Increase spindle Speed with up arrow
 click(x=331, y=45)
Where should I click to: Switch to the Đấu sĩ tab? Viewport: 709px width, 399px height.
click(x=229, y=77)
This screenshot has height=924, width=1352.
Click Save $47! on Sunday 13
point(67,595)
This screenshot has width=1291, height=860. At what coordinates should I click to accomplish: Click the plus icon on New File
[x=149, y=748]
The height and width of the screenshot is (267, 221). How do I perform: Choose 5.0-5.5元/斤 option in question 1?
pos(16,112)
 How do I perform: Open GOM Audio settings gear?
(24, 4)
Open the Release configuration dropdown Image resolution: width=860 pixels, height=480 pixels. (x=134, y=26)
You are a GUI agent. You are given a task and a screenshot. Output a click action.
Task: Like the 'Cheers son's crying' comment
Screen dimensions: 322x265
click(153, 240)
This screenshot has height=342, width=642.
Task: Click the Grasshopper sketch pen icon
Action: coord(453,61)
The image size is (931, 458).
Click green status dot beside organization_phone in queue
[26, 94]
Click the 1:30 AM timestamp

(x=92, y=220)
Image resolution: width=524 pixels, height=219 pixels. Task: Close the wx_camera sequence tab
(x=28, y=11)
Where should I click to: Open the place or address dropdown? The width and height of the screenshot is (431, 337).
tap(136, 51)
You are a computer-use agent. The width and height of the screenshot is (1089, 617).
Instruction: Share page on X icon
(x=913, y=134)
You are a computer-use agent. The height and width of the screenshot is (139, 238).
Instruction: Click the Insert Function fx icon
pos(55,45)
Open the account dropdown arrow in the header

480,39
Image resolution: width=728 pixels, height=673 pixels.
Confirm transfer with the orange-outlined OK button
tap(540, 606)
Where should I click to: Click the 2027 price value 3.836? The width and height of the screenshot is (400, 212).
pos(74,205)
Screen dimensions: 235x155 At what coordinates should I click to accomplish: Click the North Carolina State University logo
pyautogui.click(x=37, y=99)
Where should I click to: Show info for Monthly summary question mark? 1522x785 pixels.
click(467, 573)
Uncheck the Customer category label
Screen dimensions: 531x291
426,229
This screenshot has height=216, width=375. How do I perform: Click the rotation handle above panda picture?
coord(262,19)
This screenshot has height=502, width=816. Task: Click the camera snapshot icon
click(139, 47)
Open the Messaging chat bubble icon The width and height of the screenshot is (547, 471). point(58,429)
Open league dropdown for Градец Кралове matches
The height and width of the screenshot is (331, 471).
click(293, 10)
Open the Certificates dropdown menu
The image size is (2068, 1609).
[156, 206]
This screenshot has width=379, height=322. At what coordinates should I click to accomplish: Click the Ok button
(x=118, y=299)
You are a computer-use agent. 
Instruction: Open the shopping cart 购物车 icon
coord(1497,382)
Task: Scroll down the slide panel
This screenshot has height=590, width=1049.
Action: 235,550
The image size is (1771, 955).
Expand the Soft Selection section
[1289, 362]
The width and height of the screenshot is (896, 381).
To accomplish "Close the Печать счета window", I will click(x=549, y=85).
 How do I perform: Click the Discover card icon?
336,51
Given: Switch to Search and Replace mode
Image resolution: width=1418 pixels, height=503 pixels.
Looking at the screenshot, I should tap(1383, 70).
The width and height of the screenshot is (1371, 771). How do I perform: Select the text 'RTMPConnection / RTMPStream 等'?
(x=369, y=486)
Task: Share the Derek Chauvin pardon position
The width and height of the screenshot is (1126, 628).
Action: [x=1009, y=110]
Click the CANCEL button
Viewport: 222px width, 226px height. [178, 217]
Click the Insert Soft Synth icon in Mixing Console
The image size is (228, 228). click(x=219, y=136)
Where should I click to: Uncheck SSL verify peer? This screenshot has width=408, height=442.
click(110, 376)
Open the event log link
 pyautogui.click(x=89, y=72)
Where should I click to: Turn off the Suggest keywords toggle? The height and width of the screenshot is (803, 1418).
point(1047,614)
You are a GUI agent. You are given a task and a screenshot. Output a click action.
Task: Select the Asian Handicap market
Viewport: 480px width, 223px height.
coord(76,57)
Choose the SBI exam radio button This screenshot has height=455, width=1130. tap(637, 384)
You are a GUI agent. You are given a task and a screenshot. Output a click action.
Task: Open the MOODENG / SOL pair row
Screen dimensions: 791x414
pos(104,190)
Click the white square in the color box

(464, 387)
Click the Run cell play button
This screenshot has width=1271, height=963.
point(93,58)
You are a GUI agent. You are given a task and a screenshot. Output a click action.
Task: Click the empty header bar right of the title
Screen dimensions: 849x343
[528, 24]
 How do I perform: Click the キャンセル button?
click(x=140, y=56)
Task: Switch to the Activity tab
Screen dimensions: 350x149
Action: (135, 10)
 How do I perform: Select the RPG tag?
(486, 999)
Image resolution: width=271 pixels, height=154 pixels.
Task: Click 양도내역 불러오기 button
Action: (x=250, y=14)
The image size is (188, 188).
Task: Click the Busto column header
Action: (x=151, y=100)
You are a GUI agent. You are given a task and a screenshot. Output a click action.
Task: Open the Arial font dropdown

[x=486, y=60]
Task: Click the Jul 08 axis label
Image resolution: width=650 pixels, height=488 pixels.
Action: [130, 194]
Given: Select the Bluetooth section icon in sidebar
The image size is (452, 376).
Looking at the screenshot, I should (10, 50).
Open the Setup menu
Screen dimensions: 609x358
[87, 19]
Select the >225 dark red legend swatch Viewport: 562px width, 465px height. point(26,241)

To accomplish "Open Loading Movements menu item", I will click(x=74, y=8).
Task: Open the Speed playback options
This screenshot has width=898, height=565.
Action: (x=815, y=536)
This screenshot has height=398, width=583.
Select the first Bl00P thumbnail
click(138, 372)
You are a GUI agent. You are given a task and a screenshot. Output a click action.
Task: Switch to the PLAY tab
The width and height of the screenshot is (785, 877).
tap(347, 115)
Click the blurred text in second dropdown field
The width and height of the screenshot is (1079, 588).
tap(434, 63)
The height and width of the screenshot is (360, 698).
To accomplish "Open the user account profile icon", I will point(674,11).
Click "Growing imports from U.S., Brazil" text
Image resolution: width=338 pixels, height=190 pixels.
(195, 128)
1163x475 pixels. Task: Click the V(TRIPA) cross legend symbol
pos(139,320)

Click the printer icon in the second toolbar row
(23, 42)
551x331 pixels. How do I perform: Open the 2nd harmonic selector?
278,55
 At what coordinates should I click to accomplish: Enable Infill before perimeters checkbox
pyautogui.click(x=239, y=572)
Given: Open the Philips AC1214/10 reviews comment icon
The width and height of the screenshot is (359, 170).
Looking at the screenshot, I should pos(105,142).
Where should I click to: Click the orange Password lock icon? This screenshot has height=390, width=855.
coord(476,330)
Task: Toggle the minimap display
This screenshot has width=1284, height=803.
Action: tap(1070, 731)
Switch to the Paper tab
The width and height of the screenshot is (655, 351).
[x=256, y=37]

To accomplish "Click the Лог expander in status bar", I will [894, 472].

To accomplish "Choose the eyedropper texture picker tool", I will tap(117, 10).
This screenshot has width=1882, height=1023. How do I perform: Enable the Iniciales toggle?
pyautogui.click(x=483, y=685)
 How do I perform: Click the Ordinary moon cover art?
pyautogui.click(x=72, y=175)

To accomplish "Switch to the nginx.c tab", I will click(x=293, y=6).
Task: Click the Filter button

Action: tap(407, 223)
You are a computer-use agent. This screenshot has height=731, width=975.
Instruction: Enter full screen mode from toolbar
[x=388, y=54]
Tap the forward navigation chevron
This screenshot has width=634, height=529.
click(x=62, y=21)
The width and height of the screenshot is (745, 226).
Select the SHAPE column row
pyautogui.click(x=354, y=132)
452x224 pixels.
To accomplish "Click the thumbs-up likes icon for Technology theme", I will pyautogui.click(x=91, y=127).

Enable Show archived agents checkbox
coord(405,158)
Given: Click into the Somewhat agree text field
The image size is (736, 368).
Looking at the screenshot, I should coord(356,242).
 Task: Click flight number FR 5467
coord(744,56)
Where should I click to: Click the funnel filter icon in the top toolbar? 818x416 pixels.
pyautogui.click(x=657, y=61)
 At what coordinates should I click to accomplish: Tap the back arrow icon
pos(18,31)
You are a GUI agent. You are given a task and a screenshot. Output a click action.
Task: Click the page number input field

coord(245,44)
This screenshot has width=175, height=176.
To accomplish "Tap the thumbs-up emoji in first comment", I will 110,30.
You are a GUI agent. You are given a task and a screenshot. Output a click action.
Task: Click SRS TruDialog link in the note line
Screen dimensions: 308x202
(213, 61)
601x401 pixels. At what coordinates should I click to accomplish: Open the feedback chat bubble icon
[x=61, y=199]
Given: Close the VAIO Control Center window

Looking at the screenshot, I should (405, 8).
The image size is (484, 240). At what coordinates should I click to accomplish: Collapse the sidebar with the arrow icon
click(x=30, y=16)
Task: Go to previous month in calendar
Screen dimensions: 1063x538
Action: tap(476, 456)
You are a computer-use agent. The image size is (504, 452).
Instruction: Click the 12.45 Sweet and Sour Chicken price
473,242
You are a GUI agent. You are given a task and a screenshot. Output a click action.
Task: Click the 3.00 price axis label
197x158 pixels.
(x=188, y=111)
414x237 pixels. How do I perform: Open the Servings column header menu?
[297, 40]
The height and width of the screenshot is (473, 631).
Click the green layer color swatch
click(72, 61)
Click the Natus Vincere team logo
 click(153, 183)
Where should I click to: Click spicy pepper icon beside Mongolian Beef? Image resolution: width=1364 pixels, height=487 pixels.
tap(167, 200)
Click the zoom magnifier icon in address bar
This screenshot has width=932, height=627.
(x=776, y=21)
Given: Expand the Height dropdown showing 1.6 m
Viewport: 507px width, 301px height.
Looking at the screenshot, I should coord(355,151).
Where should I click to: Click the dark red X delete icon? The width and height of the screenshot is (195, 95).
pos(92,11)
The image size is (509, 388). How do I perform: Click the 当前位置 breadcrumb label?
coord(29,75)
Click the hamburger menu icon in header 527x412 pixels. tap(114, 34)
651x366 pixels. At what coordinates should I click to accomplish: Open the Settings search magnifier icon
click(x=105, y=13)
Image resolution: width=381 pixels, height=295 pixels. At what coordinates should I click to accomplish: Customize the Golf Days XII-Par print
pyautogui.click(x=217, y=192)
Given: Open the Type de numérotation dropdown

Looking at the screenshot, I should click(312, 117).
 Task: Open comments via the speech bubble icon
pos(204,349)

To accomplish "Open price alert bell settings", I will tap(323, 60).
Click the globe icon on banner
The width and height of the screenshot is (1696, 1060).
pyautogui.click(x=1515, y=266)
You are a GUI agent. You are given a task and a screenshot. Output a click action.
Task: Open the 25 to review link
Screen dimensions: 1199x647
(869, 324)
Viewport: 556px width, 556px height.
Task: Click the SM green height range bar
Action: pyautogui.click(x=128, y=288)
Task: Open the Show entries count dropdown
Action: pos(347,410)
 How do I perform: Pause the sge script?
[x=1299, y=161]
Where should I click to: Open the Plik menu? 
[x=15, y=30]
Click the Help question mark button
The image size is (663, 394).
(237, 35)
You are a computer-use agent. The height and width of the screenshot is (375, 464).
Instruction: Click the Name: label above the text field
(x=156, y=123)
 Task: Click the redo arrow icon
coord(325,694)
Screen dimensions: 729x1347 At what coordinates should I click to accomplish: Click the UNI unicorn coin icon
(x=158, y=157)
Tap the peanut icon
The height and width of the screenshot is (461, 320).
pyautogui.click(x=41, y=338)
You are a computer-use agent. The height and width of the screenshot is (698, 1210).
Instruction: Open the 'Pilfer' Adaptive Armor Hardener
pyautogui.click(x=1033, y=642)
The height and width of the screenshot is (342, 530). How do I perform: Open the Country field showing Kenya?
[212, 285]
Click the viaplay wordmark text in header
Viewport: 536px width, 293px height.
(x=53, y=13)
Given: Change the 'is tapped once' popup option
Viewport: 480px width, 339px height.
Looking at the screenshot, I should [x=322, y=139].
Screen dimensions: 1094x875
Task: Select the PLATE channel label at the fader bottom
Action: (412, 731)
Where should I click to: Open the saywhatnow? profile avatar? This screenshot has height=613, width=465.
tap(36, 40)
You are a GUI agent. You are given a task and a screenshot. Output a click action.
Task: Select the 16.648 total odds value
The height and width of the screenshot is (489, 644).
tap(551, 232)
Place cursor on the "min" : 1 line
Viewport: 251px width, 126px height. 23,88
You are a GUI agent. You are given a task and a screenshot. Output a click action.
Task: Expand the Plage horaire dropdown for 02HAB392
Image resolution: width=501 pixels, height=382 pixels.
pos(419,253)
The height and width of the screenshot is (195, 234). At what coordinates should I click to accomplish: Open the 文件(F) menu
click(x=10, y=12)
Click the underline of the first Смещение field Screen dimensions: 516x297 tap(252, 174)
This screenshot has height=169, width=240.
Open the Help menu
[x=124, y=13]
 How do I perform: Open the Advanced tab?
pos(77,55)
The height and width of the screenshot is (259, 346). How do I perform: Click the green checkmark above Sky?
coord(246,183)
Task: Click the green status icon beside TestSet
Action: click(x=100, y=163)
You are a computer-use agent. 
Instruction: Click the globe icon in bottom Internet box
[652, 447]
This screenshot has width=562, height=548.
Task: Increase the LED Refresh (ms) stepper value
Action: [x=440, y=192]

■ Assignment ■
What is needed is an exact copy of the lines above, from the one containing "Screen dimensions: 350x149" through the one containing "Given: Select the", with nothing added.

■ Worked solution ■
Screen dimensions: 350x149
Action: (135, 10)
 How do I perform: Select the RPG tag?
(486, 999)
Image resolution: width=271 pixels, height=154 pixels.
Task: Click 양도내역 불러오기 button
Action: (x=250, y=14)
The image size is (188, 188).
Task: Click the Busto column header
Action: (x=151, y=100)
You are a GUI agent. You are given a task and a screenshot. Output a click action.
Task: Open the Arial font dropdown

[x=486, y=60]
Task: Click the Jul 08 axis label
Image resolution: width=650 pixels, height=488 pixels.
Action: [130, 194]
Given: Select the Bluetooth section icon in sidebar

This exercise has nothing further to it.